Remote technical support during hurricane Iota

In November 2020 central America was struck twice by devastating hurricanes. First came hurricane Eta and after that hurricane Iota, which both caused widespread flooding and landslides. Together, Eta and Iota led to billions of dollars in damages, hundreds of thousands of people displaced and hundreds losses of life[1].

Upon the request of the government of Guatemala the Dutch Risk Reduction facility (DRR-Team) offered remote technical support during the arrival of hurricane Iota. HKV helped in that effort by providing rapid expert advice on hazard mapping and impact assessment. The open data sources and processing functionalities of Google Earth Engine were used to rapidly set up an interactive platform showing flood and landslide hazard maps, as associated with forecasted rainfall data for hurricane Iota. The interactive platform can be accessed here:

The platform also shows population centers, airports, the road network, power plants and more to allow a rough interpretation of potential flood and landslide impact. This way, the information in the platform supported local authorities in narrowing down regions with elevated probabilities of damage and helped in guiding humanitarian and disaster response activities.

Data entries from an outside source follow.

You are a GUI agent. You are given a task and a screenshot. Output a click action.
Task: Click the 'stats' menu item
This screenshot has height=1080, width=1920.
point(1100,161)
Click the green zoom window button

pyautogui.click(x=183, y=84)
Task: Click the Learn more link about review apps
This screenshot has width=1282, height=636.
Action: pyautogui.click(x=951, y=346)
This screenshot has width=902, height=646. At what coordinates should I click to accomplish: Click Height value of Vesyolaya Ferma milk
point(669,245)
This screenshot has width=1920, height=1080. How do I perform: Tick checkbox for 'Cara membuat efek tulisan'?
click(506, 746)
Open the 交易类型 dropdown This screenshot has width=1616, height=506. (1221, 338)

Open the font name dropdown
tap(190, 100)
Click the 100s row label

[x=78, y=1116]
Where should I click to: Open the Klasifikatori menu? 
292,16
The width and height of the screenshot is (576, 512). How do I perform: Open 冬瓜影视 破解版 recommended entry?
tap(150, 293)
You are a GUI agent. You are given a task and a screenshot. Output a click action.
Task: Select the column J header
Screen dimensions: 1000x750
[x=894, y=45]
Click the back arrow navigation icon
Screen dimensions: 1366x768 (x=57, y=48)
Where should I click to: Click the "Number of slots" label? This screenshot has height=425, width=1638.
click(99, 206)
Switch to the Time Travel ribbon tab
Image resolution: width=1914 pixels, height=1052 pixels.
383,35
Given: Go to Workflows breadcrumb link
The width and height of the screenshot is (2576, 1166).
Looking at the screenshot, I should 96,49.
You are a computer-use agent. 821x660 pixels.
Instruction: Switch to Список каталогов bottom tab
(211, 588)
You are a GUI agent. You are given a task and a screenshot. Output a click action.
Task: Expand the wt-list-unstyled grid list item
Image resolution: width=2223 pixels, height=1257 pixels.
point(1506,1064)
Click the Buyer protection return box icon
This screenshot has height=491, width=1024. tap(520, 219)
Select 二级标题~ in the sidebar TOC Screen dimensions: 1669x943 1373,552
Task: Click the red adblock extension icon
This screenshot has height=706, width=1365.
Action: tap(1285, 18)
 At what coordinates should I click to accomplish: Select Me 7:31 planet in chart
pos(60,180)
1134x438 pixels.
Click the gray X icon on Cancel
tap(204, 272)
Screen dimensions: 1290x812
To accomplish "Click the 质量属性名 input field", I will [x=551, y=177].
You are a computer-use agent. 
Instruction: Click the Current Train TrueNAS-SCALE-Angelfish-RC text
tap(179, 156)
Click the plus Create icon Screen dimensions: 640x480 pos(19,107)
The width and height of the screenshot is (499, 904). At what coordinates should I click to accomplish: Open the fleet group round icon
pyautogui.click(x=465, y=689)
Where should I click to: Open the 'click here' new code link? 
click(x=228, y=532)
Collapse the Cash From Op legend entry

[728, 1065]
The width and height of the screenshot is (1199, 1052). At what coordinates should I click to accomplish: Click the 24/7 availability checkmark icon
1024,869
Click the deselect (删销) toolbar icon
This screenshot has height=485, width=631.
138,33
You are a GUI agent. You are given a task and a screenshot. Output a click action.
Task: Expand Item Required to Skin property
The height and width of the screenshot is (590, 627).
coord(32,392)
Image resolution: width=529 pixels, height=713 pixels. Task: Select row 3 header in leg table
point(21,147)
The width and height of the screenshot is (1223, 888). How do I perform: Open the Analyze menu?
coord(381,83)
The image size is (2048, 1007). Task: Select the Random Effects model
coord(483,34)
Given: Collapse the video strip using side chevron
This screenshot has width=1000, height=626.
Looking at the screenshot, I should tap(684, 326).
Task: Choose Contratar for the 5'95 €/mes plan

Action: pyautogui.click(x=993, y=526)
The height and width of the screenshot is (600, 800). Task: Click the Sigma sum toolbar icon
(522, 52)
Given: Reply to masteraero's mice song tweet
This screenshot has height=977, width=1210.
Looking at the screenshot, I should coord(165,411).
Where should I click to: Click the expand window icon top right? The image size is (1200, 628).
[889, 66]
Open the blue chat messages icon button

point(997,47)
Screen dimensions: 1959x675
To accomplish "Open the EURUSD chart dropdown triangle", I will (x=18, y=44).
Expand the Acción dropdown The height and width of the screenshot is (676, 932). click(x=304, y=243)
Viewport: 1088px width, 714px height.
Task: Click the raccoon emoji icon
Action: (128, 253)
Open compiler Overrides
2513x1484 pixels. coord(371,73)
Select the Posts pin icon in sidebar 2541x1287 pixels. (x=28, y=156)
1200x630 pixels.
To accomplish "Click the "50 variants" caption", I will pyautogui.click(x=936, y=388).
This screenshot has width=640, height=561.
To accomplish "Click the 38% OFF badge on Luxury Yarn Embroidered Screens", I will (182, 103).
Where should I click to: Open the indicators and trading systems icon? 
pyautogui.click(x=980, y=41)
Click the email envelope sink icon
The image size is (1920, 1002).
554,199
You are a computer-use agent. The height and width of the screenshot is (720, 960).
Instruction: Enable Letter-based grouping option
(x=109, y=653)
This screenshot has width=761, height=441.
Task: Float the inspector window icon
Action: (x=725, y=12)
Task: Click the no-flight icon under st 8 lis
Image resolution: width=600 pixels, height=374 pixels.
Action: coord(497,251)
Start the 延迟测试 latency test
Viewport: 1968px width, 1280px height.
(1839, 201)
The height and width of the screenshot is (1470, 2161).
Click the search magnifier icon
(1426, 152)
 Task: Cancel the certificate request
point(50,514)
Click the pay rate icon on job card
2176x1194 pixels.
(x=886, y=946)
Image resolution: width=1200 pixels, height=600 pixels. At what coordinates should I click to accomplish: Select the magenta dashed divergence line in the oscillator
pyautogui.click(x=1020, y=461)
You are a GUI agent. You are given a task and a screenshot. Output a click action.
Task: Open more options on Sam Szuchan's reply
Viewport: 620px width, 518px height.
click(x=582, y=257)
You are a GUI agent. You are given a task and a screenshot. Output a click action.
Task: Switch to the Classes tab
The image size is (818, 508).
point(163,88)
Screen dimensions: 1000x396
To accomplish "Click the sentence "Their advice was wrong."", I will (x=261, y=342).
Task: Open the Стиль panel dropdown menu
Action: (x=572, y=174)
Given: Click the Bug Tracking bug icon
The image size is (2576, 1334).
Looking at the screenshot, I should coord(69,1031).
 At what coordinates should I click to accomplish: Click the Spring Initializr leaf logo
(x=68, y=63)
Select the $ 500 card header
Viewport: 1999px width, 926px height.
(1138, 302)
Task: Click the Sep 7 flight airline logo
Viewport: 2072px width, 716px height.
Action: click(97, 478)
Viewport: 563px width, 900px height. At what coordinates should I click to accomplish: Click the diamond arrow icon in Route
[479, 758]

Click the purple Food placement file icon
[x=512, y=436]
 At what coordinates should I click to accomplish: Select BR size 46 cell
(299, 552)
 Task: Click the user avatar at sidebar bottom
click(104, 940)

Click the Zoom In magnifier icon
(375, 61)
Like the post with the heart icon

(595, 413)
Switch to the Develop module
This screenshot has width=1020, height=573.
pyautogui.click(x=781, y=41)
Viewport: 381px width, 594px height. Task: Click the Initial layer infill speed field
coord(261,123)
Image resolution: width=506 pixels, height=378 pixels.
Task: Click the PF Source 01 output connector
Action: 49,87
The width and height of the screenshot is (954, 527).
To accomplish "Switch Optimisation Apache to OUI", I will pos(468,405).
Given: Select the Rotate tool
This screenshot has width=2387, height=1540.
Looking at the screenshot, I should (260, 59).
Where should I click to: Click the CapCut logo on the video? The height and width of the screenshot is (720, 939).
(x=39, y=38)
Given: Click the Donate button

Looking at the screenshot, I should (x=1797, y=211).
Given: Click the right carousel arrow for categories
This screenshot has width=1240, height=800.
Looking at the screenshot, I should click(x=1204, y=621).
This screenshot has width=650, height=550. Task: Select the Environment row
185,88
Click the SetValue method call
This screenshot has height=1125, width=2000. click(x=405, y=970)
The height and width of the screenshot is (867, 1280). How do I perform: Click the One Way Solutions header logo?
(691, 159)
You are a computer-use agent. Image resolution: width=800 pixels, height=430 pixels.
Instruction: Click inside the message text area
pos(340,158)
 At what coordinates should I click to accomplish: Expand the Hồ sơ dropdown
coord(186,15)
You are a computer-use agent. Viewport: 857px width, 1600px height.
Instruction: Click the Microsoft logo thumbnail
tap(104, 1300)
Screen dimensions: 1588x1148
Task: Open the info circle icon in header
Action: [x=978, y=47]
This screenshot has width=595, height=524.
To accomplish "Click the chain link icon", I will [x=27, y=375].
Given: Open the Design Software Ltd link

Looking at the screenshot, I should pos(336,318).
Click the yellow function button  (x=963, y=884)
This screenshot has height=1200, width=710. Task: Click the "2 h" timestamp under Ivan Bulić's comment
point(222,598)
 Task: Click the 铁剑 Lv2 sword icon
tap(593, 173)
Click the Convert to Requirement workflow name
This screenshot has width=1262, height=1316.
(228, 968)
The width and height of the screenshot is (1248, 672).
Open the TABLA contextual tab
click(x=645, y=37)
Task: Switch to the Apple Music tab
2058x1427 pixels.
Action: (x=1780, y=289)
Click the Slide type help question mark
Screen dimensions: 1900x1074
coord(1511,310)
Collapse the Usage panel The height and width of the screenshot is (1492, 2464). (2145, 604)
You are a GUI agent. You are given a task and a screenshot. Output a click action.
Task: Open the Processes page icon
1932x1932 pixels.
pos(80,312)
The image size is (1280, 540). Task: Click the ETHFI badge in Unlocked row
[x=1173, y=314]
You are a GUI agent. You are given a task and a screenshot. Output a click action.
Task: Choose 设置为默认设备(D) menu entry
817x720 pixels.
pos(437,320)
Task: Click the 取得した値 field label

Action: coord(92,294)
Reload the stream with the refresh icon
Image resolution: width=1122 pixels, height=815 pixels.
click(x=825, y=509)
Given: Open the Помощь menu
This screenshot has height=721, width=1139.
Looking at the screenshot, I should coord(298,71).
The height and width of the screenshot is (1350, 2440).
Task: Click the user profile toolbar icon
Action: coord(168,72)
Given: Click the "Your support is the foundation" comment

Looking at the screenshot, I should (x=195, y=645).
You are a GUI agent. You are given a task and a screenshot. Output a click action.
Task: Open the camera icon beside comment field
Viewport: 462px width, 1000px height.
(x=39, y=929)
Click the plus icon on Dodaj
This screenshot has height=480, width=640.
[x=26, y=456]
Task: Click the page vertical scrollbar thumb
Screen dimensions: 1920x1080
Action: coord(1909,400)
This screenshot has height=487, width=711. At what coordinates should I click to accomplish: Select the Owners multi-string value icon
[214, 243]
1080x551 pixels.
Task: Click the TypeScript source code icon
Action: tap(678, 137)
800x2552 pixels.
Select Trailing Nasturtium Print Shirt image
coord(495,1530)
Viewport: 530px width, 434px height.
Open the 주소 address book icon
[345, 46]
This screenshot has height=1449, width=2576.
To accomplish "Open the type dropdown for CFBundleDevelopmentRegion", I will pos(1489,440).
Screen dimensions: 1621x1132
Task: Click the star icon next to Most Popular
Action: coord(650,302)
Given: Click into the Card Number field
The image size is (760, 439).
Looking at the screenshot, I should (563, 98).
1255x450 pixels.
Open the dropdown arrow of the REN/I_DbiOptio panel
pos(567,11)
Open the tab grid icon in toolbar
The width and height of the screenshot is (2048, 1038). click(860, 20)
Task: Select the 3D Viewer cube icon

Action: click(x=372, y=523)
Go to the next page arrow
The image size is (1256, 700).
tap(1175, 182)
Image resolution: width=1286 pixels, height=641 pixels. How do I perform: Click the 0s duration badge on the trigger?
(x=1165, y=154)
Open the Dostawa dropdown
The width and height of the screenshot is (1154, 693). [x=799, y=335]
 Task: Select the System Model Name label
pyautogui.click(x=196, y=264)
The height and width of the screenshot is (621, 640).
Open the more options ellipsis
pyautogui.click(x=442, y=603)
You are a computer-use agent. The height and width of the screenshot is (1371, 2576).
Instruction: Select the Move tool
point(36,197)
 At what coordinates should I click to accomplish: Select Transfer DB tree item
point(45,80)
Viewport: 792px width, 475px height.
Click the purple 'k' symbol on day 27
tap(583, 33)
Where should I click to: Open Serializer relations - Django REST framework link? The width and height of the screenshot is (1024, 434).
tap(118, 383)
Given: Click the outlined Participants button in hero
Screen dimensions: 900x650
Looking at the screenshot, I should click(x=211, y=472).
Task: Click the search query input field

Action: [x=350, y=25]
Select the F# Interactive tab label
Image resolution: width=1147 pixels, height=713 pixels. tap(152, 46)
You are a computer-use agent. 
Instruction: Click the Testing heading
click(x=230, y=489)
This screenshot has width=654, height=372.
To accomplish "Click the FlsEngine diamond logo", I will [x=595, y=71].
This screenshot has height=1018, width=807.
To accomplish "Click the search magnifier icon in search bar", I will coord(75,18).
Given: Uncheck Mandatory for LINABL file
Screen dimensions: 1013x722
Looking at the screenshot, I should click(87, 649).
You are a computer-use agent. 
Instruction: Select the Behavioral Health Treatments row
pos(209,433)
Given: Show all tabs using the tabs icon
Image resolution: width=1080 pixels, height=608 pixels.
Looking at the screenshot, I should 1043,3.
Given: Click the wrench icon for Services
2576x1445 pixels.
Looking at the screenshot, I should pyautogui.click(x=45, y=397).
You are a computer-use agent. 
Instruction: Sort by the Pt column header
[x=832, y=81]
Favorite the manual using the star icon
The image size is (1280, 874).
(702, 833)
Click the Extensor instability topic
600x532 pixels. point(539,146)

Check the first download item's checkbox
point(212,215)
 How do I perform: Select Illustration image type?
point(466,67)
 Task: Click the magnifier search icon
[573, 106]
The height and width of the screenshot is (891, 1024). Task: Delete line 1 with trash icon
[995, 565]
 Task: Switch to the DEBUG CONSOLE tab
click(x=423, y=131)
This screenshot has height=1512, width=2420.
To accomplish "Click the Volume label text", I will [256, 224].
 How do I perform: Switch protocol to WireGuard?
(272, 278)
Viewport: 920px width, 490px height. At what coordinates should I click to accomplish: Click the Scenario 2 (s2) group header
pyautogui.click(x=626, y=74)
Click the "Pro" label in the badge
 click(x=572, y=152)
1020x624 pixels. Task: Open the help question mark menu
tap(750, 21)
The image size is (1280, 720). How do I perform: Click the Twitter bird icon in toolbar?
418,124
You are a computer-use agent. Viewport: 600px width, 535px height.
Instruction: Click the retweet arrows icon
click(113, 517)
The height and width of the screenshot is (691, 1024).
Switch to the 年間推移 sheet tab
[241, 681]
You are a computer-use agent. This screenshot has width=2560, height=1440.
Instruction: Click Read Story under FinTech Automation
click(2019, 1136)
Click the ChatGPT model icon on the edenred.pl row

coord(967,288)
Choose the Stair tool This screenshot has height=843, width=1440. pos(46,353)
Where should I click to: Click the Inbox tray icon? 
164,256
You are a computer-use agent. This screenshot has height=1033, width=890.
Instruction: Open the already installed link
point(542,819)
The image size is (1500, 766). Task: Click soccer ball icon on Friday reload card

Authorities in Guatemala expressed gratitude for the remote technical support and were also specifically interested in the techniques that were used to construct the hazard maps and to configure the online platform. Therefore we organized three follow-up technical training sessions in Spanish to transfer knowledge on these topics. The sessions received wide interest and drew participants from government and private institutions in Guatemala, Honduras, Nicaragua and Costa Rica.